Por Maurício Tuffani
Deputados Fernando Capez, Roque Barbiere, Campos Machado e José Bittencourt, na votação em 10.nov. Imagem: Vera Massaro/Alesp/Divulgação
Deputados Fernando Capez (PSDB), Roque Barbiere (PTB), Campos Machado (PTB) e José Bittencour (PSD)t, na votação em 10.nov. Imagem: Vera Massaro/Alesp/Divulgação

Na quarta-feira (10.nov) a Assembleia Legislativa de São Paulo (Alesp) aprovou o Programa de Regularização Ambiental (PRA) previsto para todos os Estados pelo novo Código Florestal brasileiro.

As críticas ao texto aprovado pelos deputados paulistas ressaltaram o fato de ele reproduzir no Estado as mesmas imposições da lei federal vigente desde maio de 2012. Mas subestimaram um aspecto essencial: o PRA paulista, que poderia ter sido instituído por um simples decreto, foi elaborado para ser uma lei.

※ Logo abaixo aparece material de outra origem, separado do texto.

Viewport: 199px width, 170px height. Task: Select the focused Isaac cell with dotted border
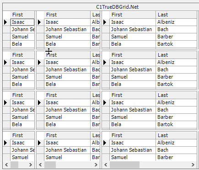click(22, 22)
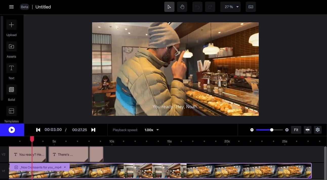Open the hamburger menu
This screenshot has height=180, width=327.
click(11, 7)
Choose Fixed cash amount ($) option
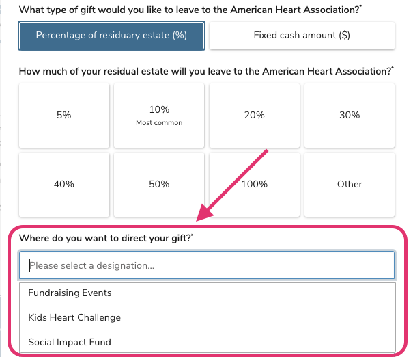This screenshot has width=413, height=357. pos(302,36)
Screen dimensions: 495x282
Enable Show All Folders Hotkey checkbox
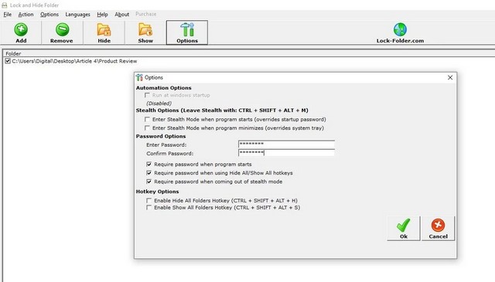pyautogui.click(x=149, y=207)
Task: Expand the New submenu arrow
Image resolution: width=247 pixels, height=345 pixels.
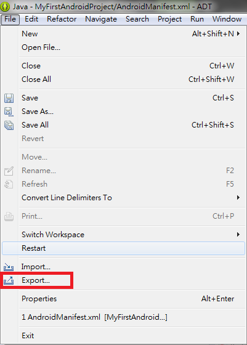Action: [238, 34]

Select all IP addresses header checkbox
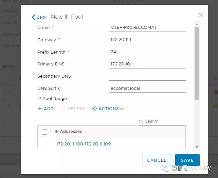coord(44,132)
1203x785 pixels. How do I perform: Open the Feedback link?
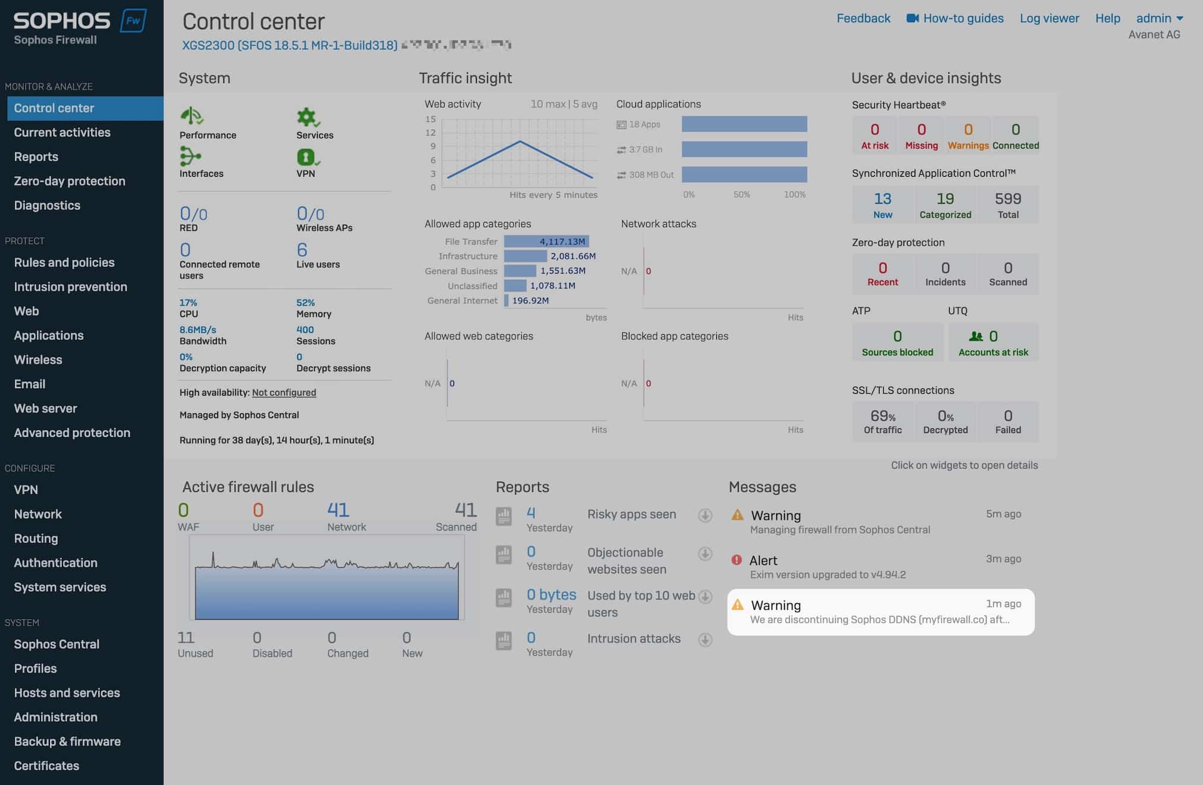(863, 18)
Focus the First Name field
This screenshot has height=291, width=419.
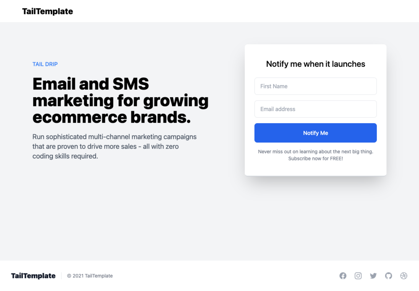pyautogui.click(x=315, y=86)
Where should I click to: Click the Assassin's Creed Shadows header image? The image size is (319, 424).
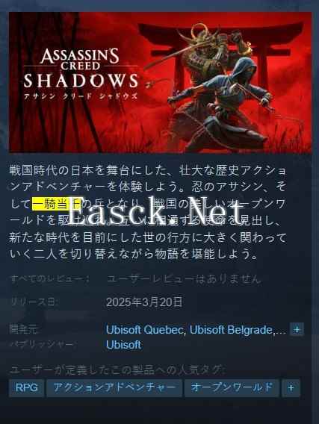pyautogui.click(x=160, y=82)
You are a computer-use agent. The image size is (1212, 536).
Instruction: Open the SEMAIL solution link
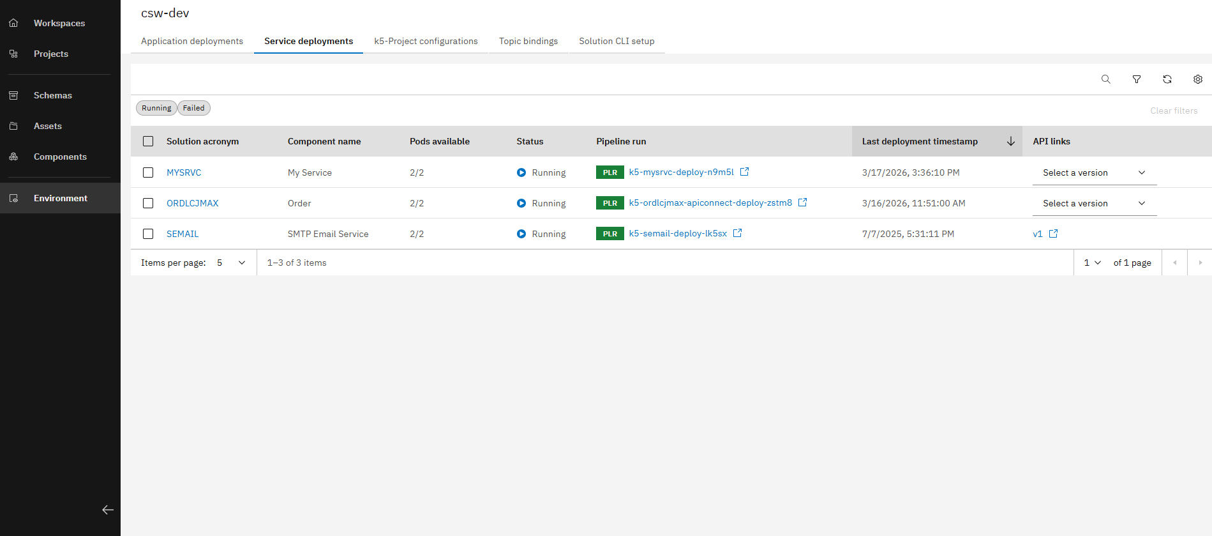pos(183,234)
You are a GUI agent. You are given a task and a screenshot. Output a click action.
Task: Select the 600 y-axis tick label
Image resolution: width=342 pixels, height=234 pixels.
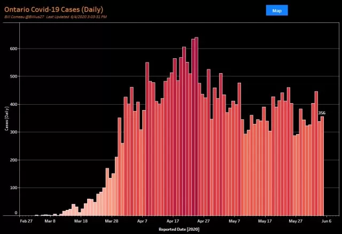pyautogui.click(x=13, y=49)
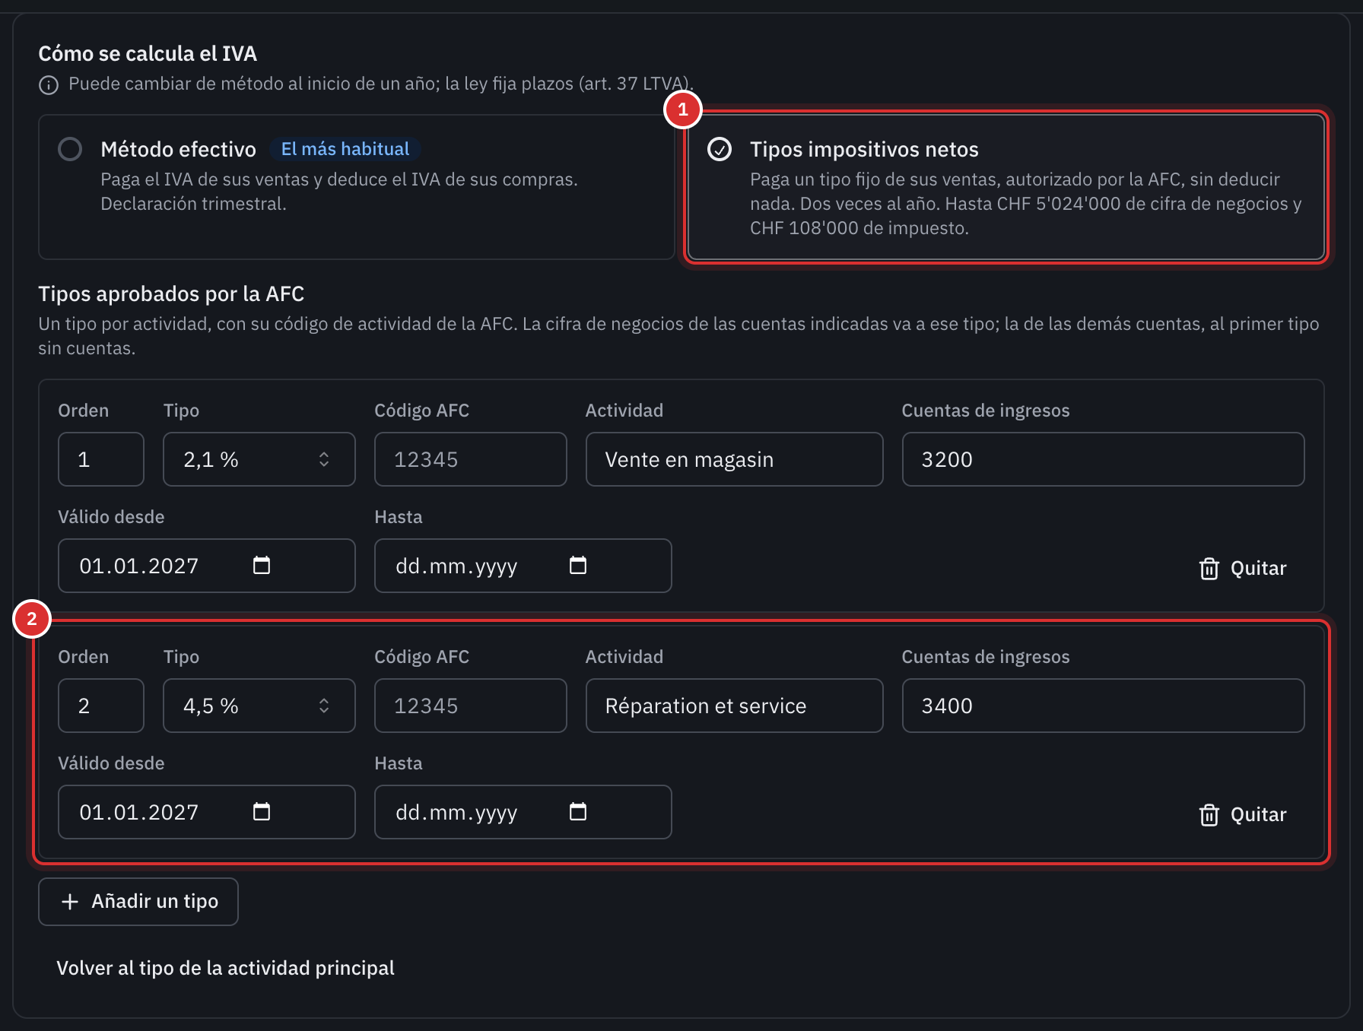Click Volver al tipo de la actividad principal
Screen dimensions: 1363x1031
point(225,968)
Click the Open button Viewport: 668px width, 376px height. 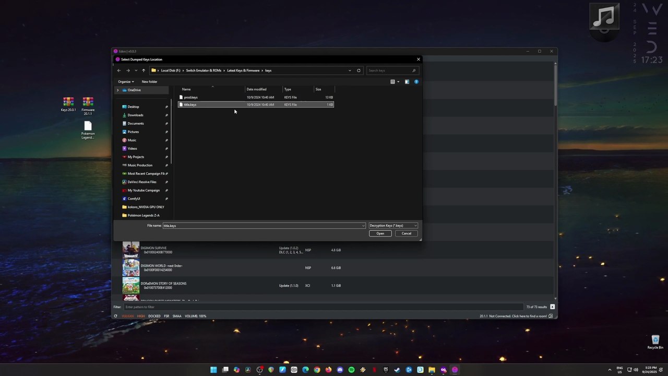[380, 233]

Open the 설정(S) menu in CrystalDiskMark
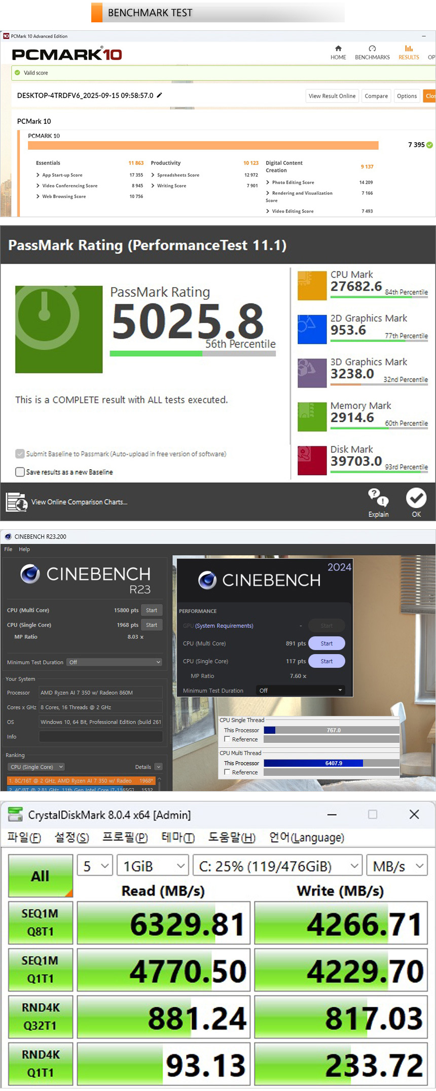tap(71, 838)
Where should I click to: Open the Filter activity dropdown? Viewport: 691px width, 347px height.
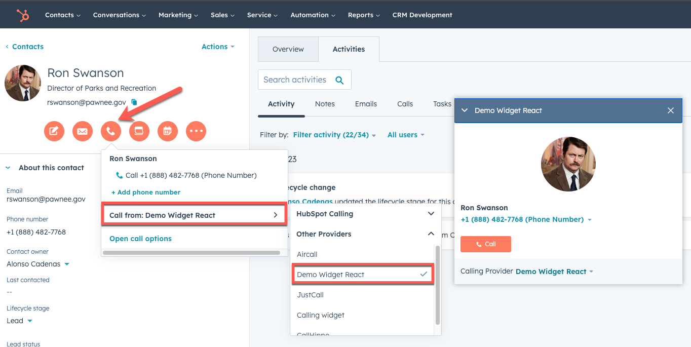pos(334,135)
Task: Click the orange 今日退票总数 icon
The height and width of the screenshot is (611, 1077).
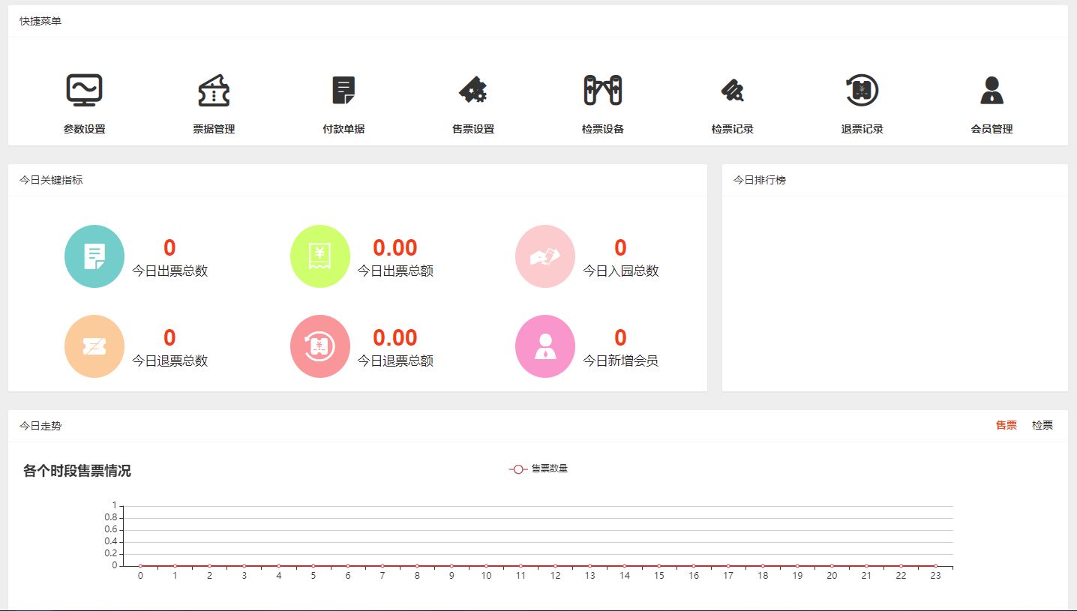Action: point(95,346)
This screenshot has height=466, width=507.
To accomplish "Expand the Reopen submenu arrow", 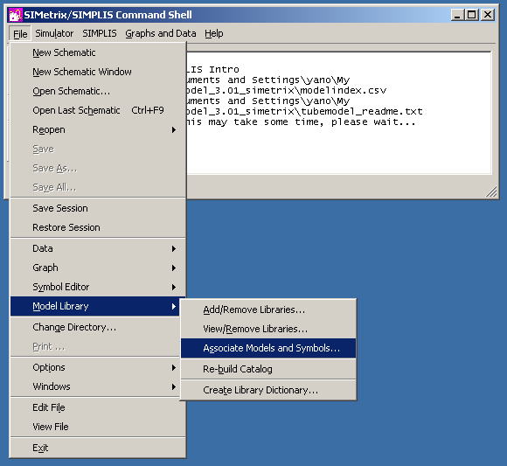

Se essa lei for sancionada pelo governador Geraldo Alckmin —e tudo indica que será—, São Paulo pouco poderá fazer nos próximos anos para ampliar as condições estabelecidas pelo Código Florestal para proteção e recuperação de suas florestas nativas. Se quiser fazer mudanças substanciais em sua regulamentação específica, o governo dependerá do Legislativo.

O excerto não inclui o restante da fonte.